Sage Grouse are an icon of the West and unless you’ve been sleeping under a rock the past few years you know that states like Wyoming, the energy industry, game and fish departments (both state and federal) and groups like the Audubon Society have been going full court press to help the birds not just maintain but grow in number.
Unfortunately, growth hasn’t been the case overall and the big birds continue to struggle. However, the fight is far from over even in the face of, “Wildland fire, invasive annual grasses, conifer encroachment, and drought…”https://cowboystatedaily.com/2022/07/25/liz-cheney-bob-budd-sage-grouse-management-continues-to-be-critical-for-wyomings-future/
Of course the greatest fear concerning Greater Sage Grouse is an ESA listing. Such action would likely bring catastrophic results to western states and our country as whole via the effective killing of western economies; think billions of dollars being stripped away thanks to closures of public lands to energy development, livestock production and, yup… public access for just about any reason.
Not a bird hunter? What about pronghorn, mule deer or elk? Other multiple uses? If the Greater Sage Grouse is listed on the ESA you stand to lose access to hundreds of thousands of public land acres, period.
Continued work is imperative to combat Greater Sage Grouse habitat loss but the framework is in place, all we need do is put in the work, putting our money where our mouth is, dig in and do what right for the Greater Sage Grouse and the sagebrush ecosystem both it and numerous other species who inhabit this “mini-forest” call home.
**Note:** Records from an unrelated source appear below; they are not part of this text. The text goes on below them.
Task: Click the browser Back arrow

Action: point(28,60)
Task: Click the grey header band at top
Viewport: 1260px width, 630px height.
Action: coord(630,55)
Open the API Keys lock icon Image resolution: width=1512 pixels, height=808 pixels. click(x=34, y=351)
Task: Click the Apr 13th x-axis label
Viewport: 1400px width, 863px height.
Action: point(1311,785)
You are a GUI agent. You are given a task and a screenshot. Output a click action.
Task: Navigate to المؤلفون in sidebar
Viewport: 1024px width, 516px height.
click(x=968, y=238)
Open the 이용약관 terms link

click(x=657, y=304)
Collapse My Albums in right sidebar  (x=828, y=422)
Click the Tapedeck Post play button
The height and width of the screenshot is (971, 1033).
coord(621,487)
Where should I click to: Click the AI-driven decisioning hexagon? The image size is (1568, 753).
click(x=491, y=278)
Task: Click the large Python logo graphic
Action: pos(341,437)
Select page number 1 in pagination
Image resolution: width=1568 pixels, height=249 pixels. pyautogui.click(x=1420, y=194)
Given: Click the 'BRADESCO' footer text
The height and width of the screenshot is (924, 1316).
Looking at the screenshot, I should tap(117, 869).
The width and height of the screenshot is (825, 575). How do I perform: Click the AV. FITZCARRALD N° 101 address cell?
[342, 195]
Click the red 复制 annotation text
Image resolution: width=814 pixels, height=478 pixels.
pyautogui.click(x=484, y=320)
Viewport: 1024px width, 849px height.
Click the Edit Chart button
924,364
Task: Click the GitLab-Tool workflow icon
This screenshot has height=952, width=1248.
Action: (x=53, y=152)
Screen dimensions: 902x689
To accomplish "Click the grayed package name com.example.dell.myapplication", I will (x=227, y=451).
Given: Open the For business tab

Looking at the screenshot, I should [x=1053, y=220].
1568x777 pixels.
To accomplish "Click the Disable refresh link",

Sportsmen in particular have done it before; we brought pronghorns back from the brink, recovered the wild turkey, whitetail deer, American elk… we can do it again and this time we have help!
Wyoming is home to an estimated 300,000 Greater Sage Grouse. That’s a lot of birds but make no mistake, overall the birds are struggling. As mentioned above there are a laundry list of reasons; feral horses, disruption of breeding grounds… the list is long, it is not just one thing and thanks to that this bird and its habitat need ALL of us on board to do what American sportsmen have always done; act as the foremost conservationists in the world.